Provided data:
-- Opening Marker --
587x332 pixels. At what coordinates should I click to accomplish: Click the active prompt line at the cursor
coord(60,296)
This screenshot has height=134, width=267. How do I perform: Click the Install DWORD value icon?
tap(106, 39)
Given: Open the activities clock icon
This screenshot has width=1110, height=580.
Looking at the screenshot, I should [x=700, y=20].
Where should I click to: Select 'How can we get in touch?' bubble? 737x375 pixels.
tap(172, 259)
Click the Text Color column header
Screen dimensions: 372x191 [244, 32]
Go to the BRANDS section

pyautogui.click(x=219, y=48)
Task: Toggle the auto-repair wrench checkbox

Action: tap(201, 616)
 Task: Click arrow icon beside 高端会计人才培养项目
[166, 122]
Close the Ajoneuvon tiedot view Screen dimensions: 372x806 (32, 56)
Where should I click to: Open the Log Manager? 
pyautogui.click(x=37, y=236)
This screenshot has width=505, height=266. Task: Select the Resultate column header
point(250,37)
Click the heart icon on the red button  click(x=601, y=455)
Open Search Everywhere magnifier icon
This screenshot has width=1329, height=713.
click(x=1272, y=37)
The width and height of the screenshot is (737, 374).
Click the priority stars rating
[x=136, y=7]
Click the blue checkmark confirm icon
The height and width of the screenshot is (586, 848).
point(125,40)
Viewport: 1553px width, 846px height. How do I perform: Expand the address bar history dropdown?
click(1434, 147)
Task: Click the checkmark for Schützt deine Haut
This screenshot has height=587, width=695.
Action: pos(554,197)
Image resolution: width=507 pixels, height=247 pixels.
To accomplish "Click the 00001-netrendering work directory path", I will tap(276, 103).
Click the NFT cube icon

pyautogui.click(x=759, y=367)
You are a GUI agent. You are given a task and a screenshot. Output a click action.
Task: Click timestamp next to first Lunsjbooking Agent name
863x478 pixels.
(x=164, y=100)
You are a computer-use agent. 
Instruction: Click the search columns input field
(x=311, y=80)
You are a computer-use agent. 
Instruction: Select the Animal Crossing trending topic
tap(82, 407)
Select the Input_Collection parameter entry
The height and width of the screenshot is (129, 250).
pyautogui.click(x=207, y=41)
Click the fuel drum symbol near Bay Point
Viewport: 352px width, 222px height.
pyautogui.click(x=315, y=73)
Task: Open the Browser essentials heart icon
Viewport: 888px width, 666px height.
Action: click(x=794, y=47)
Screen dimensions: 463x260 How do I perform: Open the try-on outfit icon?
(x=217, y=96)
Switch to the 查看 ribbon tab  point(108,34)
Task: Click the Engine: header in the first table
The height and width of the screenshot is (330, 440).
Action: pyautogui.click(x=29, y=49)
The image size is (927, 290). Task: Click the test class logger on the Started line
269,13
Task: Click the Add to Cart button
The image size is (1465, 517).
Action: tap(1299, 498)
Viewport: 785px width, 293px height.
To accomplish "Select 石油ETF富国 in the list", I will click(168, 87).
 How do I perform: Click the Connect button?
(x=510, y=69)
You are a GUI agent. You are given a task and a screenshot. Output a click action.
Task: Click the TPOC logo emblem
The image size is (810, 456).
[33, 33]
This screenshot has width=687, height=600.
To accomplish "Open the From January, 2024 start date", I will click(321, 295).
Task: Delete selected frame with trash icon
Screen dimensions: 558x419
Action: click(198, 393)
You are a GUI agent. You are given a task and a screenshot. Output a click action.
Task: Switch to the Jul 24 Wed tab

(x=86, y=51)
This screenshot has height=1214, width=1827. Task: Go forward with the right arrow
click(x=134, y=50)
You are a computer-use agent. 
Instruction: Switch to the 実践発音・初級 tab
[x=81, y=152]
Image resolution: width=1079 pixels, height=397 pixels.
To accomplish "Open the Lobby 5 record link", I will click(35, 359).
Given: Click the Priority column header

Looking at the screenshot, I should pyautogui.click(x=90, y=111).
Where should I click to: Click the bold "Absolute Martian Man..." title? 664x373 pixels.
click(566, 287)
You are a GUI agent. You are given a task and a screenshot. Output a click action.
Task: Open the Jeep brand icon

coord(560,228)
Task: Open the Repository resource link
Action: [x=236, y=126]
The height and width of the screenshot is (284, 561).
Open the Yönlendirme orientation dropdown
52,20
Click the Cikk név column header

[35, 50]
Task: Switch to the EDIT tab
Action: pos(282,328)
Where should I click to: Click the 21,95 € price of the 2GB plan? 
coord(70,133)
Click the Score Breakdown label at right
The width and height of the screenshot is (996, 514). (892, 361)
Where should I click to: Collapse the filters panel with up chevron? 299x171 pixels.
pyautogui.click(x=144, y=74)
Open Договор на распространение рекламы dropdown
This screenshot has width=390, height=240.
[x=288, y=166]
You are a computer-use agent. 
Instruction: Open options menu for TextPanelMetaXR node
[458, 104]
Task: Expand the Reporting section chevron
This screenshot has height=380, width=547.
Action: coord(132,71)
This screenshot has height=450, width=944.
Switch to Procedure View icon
-- Closing Marker --
Brief:
Everything from the line with "This screenshot has height=450, width=944." down to the last line of the data above should be returned exactly, with both ends kept and nothing added.

Your solution:
This screenshot has height=450, width=944.
Switch to Procedure View icon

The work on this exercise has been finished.